The Biden Administration released its federal fiscal year (FY) 2022 budget May 28. The budget proposal includes many provisions to support the administration’s healthcare reform vision, building on expansion and improvement of the Affordable Care Act (ACA). The American College of Radiology® (ACR®) has made an initial review of the budget, focusing on Medicare and Medicaid; the National Institutes of Health (NIH); and the Food and Drug Administration (FDA). Following are highlights from the ACR review.
Medicare and Medicaid
A key aspect of the administration’s healthcare reform vision involves expansion of Medicare eligibility and offering a public option to those not eligible for the program. The administration aims to “reform Medicare payments to insurers and certain providers to reduce overpayments and strengthen incentives to deliver value-based care, extending the life of the Medicare Trust Fund, lowering premiums for beneficiaries, and reducing Federal costs.”

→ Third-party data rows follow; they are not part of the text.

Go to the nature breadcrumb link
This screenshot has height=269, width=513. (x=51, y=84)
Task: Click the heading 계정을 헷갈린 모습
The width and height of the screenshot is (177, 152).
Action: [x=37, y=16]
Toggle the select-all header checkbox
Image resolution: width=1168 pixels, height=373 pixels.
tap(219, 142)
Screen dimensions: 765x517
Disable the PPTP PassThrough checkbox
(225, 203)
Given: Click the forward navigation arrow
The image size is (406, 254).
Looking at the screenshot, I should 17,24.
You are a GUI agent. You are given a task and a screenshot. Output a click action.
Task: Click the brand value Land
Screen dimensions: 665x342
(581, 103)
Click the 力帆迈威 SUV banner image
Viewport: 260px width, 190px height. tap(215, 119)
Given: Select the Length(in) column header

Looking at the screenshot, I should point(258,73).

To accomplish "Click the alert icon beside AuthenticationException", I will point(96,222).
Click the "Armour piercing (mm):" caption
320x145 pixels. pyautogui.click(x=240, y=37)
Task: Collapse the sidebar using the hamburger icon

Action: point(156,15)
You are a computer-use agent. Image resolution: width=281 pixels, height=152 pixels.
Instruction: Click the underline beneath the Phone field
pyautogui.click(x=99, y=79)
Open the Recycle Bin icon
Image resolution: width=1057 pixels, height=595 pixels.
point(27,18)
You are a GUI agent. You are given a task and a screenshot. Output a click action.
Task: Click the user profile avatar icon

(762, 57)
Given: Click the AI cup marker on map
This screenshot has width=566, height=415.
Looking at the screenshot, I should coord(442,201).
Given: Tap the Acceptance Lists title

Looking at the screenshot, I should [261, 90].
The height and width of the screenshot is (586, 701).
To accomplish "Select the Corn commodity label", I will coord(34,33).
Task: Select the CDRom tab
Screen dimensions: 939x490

President Biden supports creation of a public option available through the ACA marketplaces and lowering the Medicare eligibility age to 60. People ages 60 and older would have the option to enroll in the Medicare program with the same premiums and benefits as current beneficiaries but funded outside of the Medicare Trust Fund.
In states that have not expanded Medicaid, the president proposes extending coverage to millions of people by providing premium-free, Medicaid-like coverage through a federal public option, paired with financial incentives to ensure states maintain their existing expansions.
The Biden Administration would like to improve and strengthen Medicare, Medicaid and the ACA marketplace plan coverage by reducing marketplace plan deductibles, increasing access to dental, hearing and vision coverage in Medicare, and making it easier for eligible people to get and stay covered in Medicaid. The president also supports eliminating Medicaid funding caps for Puerto Rico and other Territories while aligning their matching rate with states.
The president’s budget also includes support for reforms that would lower the cost of drug prices by letting Medicare negotiate payment for certain high-cost drugs and requiring manufacturers to pay rebates when drug prices rise faster than inflation. The administration asserts that these reforms would lower drug costs and could result in more than $500 billion in Federal savings over 10 years that then could help pay for coverage expansions and improvements.
President Biden’s budget would increase funding for NIH at $51.95 billion, a 21% increase over FY 2021. The budget proposes funding for the following institutes:
• National Cancer Institute: $6.7 billion, an increase from $6.6 billion.
• National Institute of Biomedical Imaging and Bioengineering: $422 million, an increase from $411 million.
• National Center for Advancing Translational Sciences: $879 million, an increase from $855 million.
Biden’s budget proposal includes $6.5 billion to create an Advanced Research Projects Agency for Health (ARPA-H), an initiative “that will speed transformational innovation in health research.”
The budget would allocate $6.5 billion for the FDA, an increase of $477 million above FY 2021 to:
• Address pressing challenges with medical product oversight, including drug development, supply chain resiliency, and product shortages and barriers to innovation.
• Modernize the FDA’s data infrastructure across programs to enhance technology and improve existing services and capabilities.
The president's budget request is a proposal of the administration's intended revenue and spending plans for the following fiscal year but is not the final budget passed by Congress.